Evaluation of Model and Hyperparameter Choices in word2vec[go to overview]
When processing natural language on the computer, vector representations of words have many fields of application. They enable a computer to score the similarity between two words and allow to determine missing words for an analogy. In 2013 [Mikolov et al., 2013a] published an algorithm that is called word2vec to create such vector representations. It was able to create vector representations that far exceeded the performance of earlier methods. This thesis explains the algorithm’s popular skip-gram model from the perspective of neural networks. Furthermore, a literature study is performed, examining the literature qualitatively and quantitatively figure out how word embeddings can and should be evaluated and to show the difference between proposed and actually applied evaluation methods. Thus, the thesis provides insights that enable us to identify and suggest best practices for the evaluation of these word vector representations.
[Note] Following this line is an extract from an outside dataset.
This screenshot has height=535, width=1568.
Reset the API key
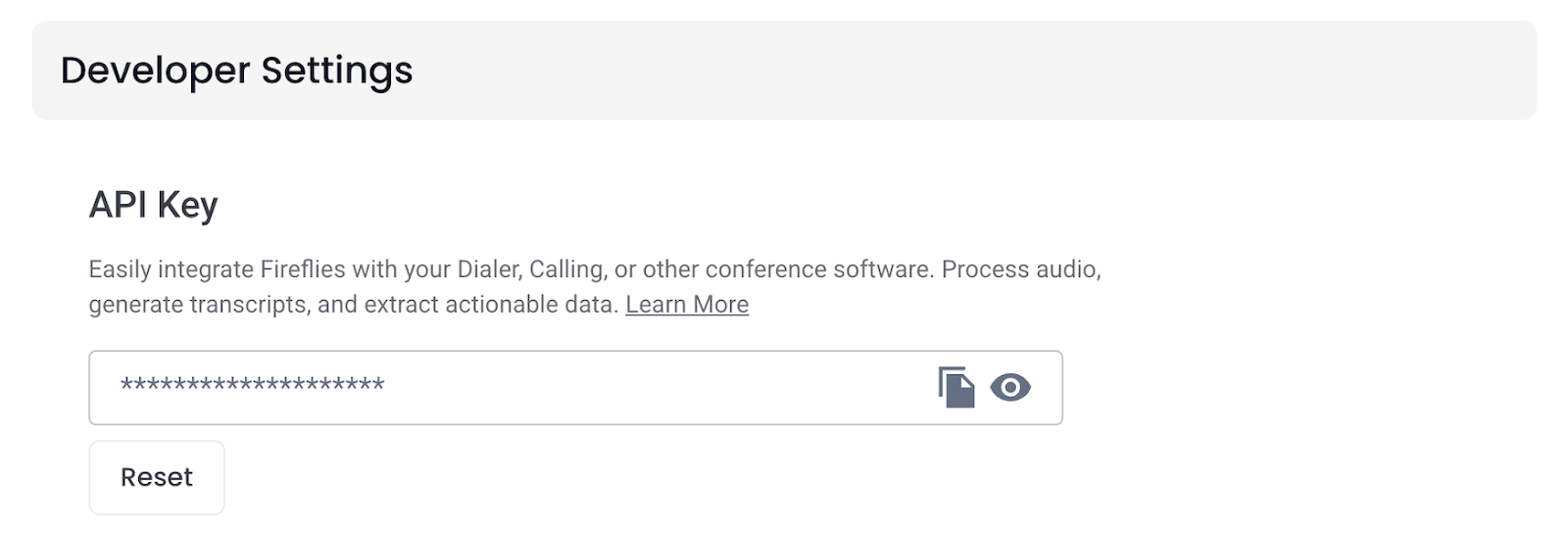click(x=157, y=477)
We identify the similarity task, analogy task, and tasks based on a downstream machine learning algorithm that uses word vectors as data input representation as the three most important task categories for evaluating our word representations. In addition, the thesis shows which data sets are used for the evaluation of the similarity and the analogy task and further breaks down the downstream machine learning tasks used. The identified best practices are used to evaluate our own experiments to evaluate the effects for some small model and hyperparameter changes for the word2vec algorithm. The experiments results reveal that word representations for very rare words often are of bad quality and suggest vocabulary-sizes from 100,000 to 1,000,000 as reasonable choices. The evaluation also shows that embeddings created using a lowercase text corpus perform excellently on the similarity task but show very poor performance on the analogy task. Weak performances are also shown by our experiments modifying word2vec’s neural network model with the Adam optimizer or with dropout on the word2vec’s embedding layer. Finally, we show that with word2vec especially rare words benefit from a high learning rate.
18.04.19 - 10:15